Persist simulation runs to disk for later analysis and reporting.

Parameters:

path (Path | str)

save(trace, scene, judges=None, check_result=None, tags=None)[source]

Save a run and return the run_id.

Parameters:
  • trace (Trace) – The execution trace.

  • scene (Scene) – The scene that was run.

  • judges (dict[str, Any] | None) – Optional dict of judge results.

  • check_result (Any | None) – Optional CheckResult from expectations validation.

  • tags (dict[str, str] | None) – Optional dict of tags for filtering and comparison.

Return type:

str

Returns:

The run_id (can be used to load the run later).

list_runs()[source]

List all run IDs in storage.

Return type:

list[str]

Returns:

List of run IDs, sorted by timestamp (newest first).

get_summary()[source]

Get aggregate summary of all runs.

Return type:

dict[str, Any]

Compare

understudy.compare_runs(storage, tag, before_value, after_value, before_label=None, after_label=None)[source]

Compare runs grouped by tag values.

Parameters:
  • storage (RunStorage) – RunStorage instance.

  • tag (str) – Tag key to filter on.

  • before_value (str) – Tag value for baseline group.

  • after_value (str) – Tag value for candidate group.

  • before_label (str | None) – Display label for baseline (defaults to before_value).

  • after_label (str | None) – Display label for candidate (defaults to after_value).

Return type:

ComparisonResult

Returns:

ComparisonResult with metrics for both groups and deltas.

Raises:

ValueError – If either group has no matching runs.

class understudy.ComparisonResult(tag, before_value, after_value, before_label, after_label, before_runs, after_runs, before_pass_rate, after_pass_rate, pass_rate_delta, before_avg_turns, after_avg_turns, avg_turns_delta, tool_usage_before, tool_usage_after, terminal_states_before, terminal_states_after, per_scene)[source]

Result of comparing two groups of runs.

Parameters:
tag: str
before_value: str
after_value: str
before_label: str
after_label: str
before_runs: int
after_runs: int
before_pass_rate: float
after_pass_rate: float
pass_rate_delta: float
before_avg_turns: float
after_avg_turns: float
avg_turns_delta: float
tool_usage_before: dict[str, int]
tool_usage_after: dict[str, int]
terminal_states_before: dict[str, int]
terminal_states_after: dict[str, int]
per_scene: list[SceneComparison]
class understudy.SceneComparison(scene_id, before_passed, before_total, after_passed, after_total)[source]

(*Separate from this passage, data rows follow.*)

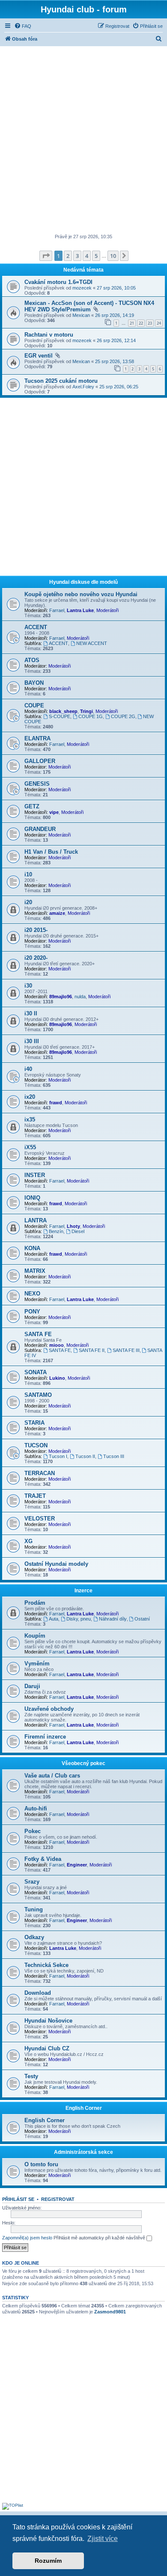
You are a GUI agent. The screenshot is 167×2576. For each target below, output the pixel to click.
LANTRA (35, 1220)
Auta (53, 1618)
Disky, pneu (78, 1618)
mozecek (82, 287)
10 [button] (113, 256)
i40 (28, 1069)
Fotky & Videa (42, 1859)
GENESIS (37, 784)
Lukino (57, 1378)
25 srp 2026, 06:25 (118, 386)
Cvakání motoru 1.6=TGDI (58, 282)
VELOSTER (39, 1518)
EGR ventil (38, 355)
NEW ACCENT (91, 643)
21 (132, 323)
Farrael (56, 610)
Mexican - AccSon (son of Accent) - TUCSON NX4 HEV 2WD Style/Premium (89, 306)
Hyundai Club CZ (46, 2048)
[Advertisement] (83, 140)
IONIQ (32, 1198)
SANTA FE (38, 1334)
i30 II (30, 1013)
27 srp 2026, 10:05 (116, 287)
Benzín (56, 1231)
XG (28, 1541)
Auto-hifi (35, 1808)
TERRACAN (39, 1473)
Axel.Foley (83, 386)
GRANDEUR (40, 829)
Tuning (33, 1909)
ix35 (29, 1119)
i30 (28, 985)
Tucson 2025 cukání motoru (61, 381)
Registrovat (58, 2199)
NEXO (32, 1293)
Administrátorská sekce (83, 2152)
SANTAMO (38, 1395)
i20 (28, 902)
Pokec (32, 1831)
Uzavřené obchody (49, 1709)
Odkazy (34, 1937)
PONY (32, 1311)
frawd (55, 1102)
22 (141, 323)
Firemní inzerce (45, 1736)
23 (150, 323)
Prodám (34, 1603)
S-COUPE (59, 716)
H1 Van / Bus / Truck (51, 852)
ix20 (29, 1097)
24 (159, 323)
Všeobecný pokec (83, 1763)
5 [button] (96, 256)
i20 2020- (36, 958)
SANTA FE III (126, 1350)
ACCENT (35, 627)
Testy (31, 2076)
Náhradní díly (113, 1618)
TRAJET (35, 1496)
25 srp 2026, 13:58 (114, 361)
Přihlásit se (18, 2199)
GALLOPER (39, 761)
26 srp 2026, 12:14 (116, 340)
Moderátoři (107, 610)
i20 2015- (36, 930)
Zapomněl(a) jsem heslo (27, 2237)
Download (37, 1993)
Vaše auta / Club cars (52, 1775)
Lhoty (73, 1226)
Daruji (32, 1686)
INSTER (34, 1175)
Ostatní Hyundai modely (56, 1564)
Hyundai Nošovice (48, 2020)
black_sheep (63, 711)
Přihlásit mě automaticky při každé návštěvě (100, 2237)
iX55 (30, 1147)
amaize (57, 913)
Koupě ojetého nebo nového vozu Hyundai (80, 594)
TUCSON (36, 1445)
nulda (80, 996)
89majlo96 (60, 996)
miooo (56, 1345)
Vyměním (37, 1663)
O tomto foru (41, 2164)
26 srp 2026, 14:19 (114, 315)
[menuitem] (22, 26)
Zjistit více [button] (102, 2538)
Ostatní (142, 1618)
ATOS (31, 660)
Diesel (78, 1231)
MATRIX (34, 1271)
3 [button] (77, 256)
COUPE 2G (123, 716)
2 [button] (67, 256)
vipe (54, 812)
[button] (45, 256)
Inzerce (83, 1591)
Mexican (81, 315)
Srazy (31, 1881)
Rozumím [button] (48, 2560)
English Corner (84, 2108)
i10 (28, 874)
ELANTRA (37, 738)
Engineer (77, 1864)
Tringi (86, 711)
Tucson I (58, 1456)
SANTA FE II (91, 1350)
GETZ (31, 806)
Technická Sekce (46, 1965)
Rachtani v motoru (48, 334)
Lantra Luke (80, 610)
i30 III (31, 1041)
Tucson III (113, 1456)
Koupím (34, 1636)
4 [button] (86, 256)
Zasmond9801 (110, 2311)
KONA (32, 1248)
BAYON (34, 683)
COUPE (34, 705)
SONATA (35, 1372)
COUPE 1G (90, 716)
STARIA (34, 1423)
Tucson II (85, 1456)
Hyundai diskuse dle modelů (83, 582)
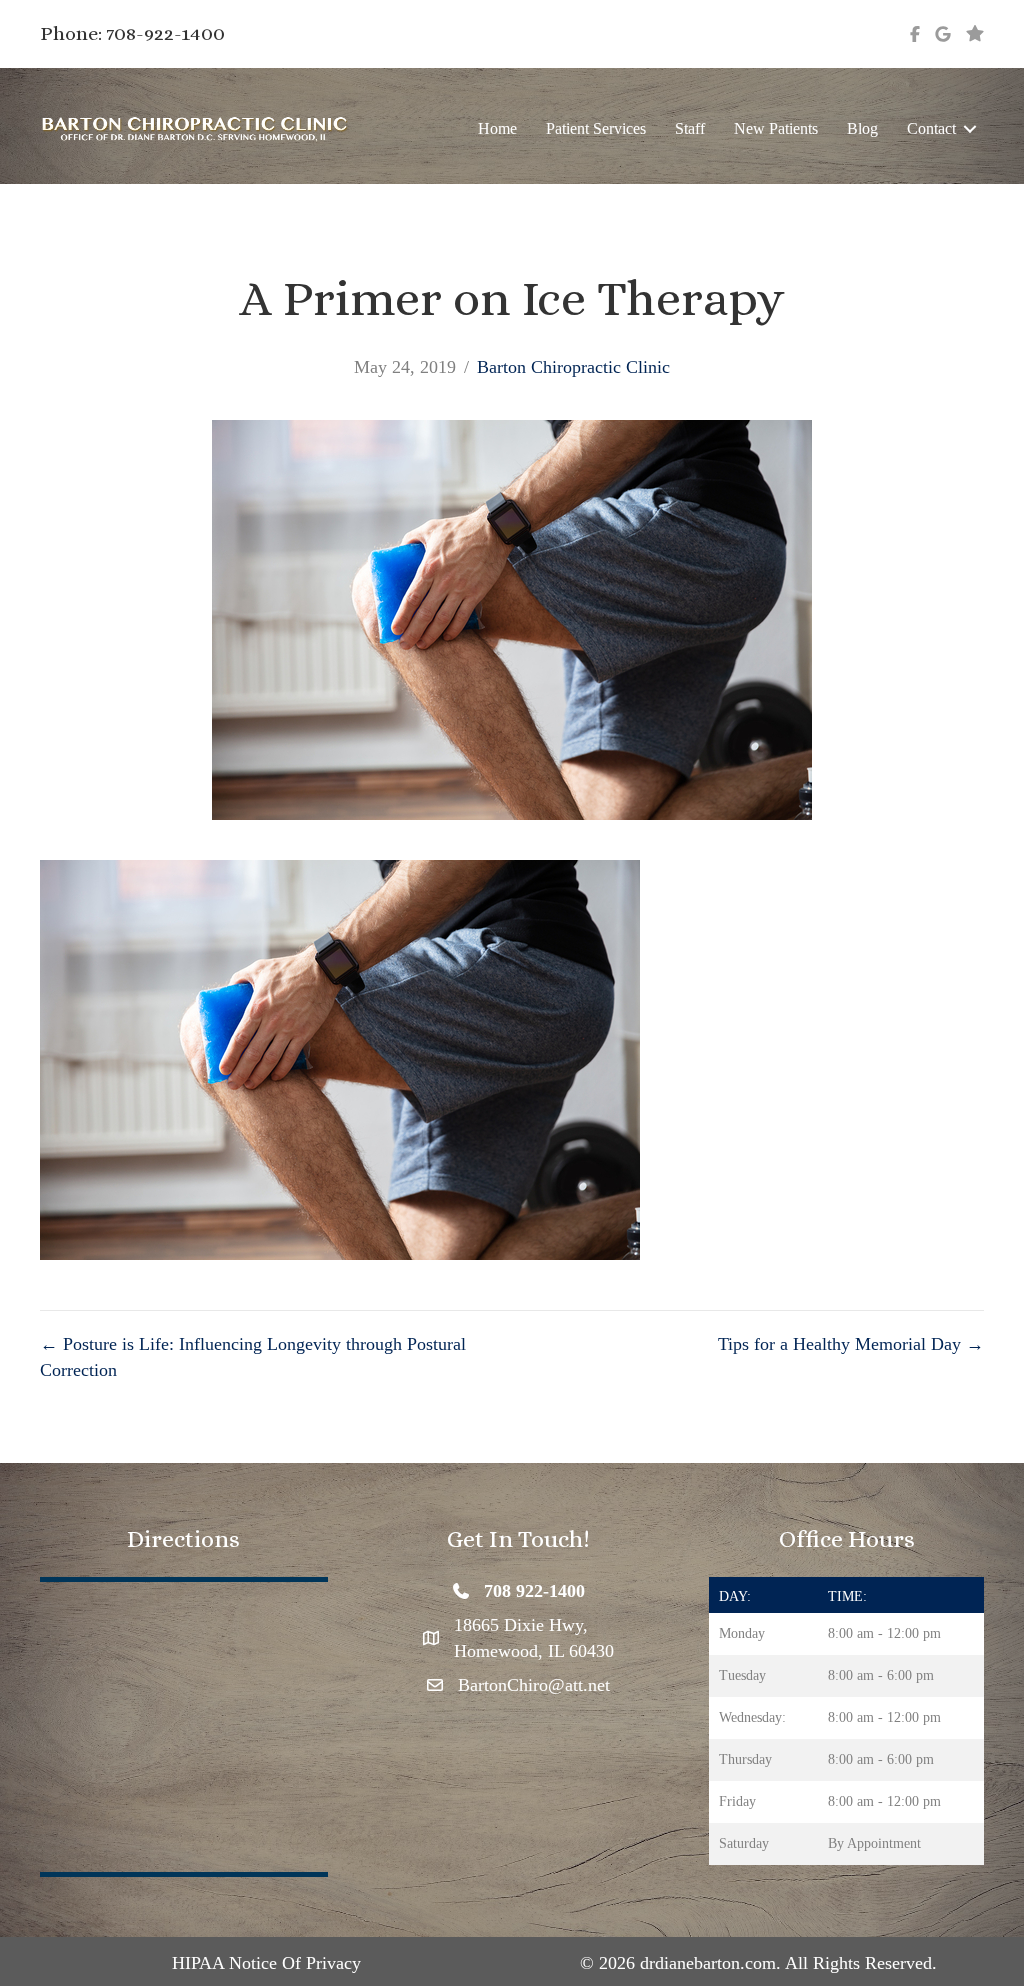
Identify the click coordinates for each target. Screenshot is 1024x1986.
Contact (931, 128)
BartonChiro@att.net (534, 1685)
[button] (970, 128)
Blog (862, 128)
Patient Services (596, 128)
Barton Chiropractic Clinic (573, 367)
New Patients (776, 128)
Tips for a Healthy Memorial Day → (851, 1344)
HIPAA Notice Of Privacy (266, 1963)
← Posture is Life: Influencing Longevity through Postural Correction (253, 1357)
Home (497, 128)
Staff (690, 128)
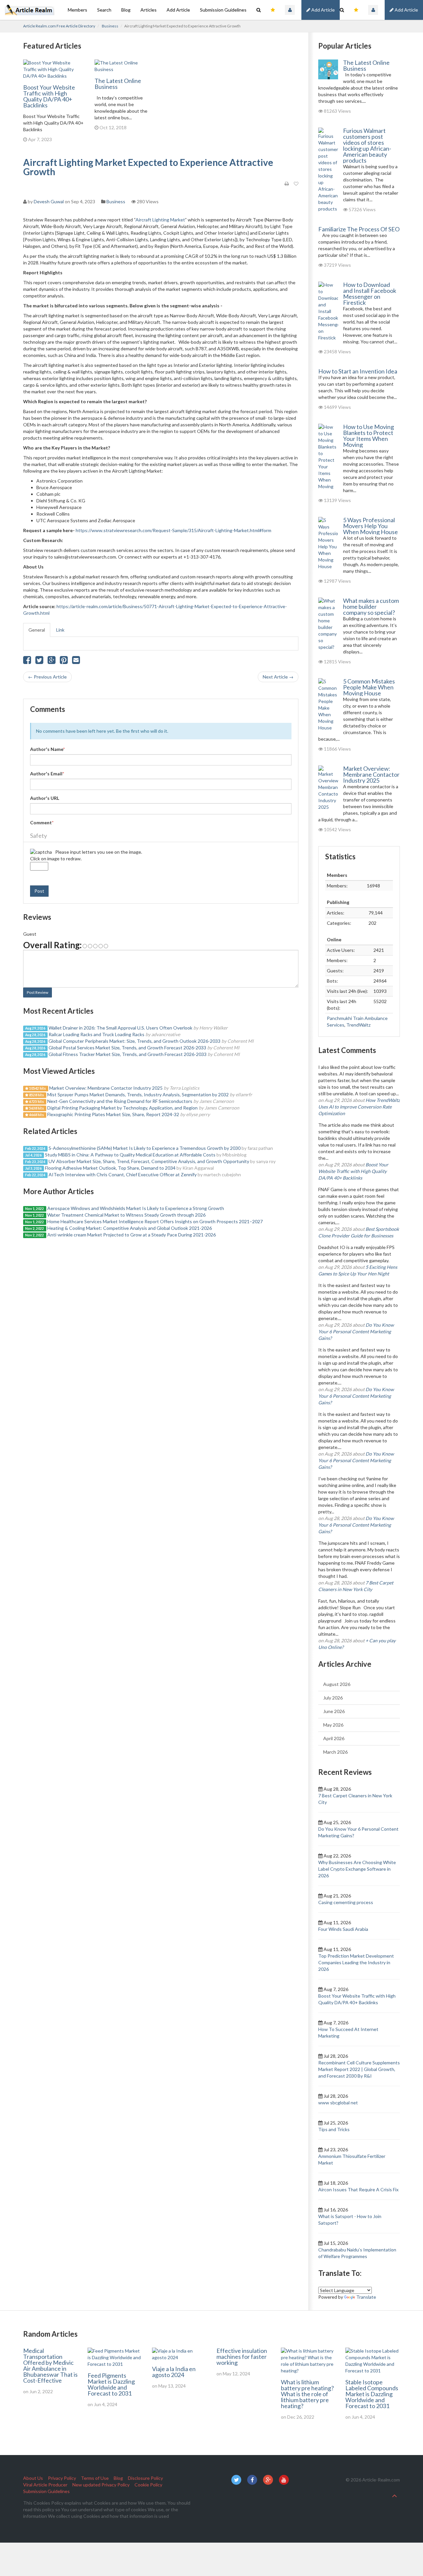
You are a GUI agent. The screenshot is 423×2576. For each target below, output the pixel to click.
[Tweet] (39, 661)
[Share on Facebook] (27, 661)
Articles (148, 10)
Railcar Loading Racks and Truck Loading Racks (96, 1034)
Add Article (406, 10)
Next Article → (278, 677)
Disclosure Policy (145, 2478)
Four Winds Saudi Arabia (343, 1929)
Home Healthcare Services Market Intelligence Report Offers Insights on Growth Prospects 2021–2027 (155, 1221)
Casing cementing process (345, 1902)
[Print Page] (287, 183)
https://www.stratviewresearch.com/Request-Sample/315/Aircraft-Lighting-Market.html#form (173, 530)
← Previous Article (47, 677)
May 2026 (333, 1725)
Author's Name (47, 749)
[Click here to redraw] (41, 852)
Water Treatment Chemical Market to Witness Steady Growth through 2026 (126, 1215)
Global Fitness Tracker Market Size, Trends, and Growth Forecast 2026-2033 (128, 1054)
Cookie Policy (148, 2484)
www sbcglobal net (338, 2102)
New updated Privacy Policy (101, 2484)
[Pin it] (64, 661)
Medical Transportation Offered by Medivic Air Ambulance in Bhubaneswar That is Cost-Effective (50, 2365)
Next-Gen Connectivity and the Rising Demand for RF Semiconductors (119, 1101)
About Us (33, 2478)
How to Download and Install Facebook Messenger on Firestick (369, 293)
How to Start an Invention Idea (357, 371)
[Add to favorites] (296, 183)
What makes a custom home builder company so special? (371, 606)
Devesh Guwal (49, 201)
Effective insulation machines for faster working (241, 2356)
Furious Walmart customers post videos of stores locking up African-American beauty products (367, 145)
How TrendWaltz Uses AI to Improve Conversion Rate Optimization (359, 1106)
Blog (126, 10)
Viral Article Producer (45, 2484)
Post (39, 891)
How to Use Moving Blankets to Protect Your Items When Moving (368, 435)
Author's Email (47, 773)
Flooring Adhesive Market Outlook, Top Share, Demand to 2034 (110, 1168)
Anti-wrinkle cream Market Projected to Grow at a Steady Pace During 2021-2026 (131, 1234)
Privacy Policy (62, 2478)
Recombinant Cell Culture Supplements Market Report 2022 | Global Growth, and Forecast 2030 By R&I (359, 2069)
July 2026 (333, 1697)
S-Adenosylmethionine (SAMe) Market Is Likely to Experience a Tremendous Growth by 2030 (145, 1148)
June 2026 (334, 1711)
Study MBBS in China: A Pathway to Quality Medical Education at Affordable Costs (130, 1154)
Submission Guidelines (223, 10)
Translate (366, 2297)
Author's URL (44, 798)
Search (104, 10)
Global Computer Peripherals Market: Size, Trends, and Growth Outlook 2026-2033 (134, 1041)
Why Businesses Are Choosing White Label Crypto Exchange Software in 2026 (357, 1868)
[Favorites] (356, 10)
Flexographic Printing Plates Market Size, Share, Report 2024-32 (113, 1114)
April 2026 (333, 1738)
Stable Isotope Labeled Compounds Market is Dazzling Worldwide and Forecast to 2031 (371, 2393)
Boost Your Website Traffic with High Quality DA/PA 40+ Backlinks (49, 96)
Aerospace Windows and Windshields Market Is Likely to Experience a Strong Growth (135, 1208)
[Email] (76, 661)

Per-scene comparison stats.

Parameters:
  • scene_id (str)

  • before_passed (int)

  • before_total (int)

  • after_passed (int)

  • after_total (int)

scene_id: str
before_passed: int
before_total: int
after_passed: int
after_total: int
property before_pass_rate: float
property after_pass_rate: float
property pass_rate_delta: float

Mocks

class understudy.MockToolkit[source]

A collection of mock tool handlers for testing.

Usage:

mocks = MockToolkit()

@mocks.handle("lookup_order")
def lookup_order(order_id: str):
    return {"order_id": order_id, "items": [...]}

@mocks.handle("create_return")
def create_return(order_id: str, item_sku: str, reason: str):
    return {"return_id": "RET-001", "status": "created"}

trace = run(app, scene, mocks=mocks)
handle(tool_name)[source]

Decorator to register a custom mock handler for a tool.

Return type:

Callable

Parameters:

tool_name (str)

get_handler(tool_name)[source]

Get the mock handler for a tool, or None if not mocked.

Return type:

Callable[..., Any] | None

Parameters:

tool_name (str)

call(tool_name, **kwargs)[source]

Call a mock tool. Raises KeyError if no handler registered.

Return type:

Any

Parameters:
  • tool_name (str)

  • kwargs (Any)

property available_tools: list[str]
class understudy.ToolError[source]

Raised by mock tools to signal an error to the agent.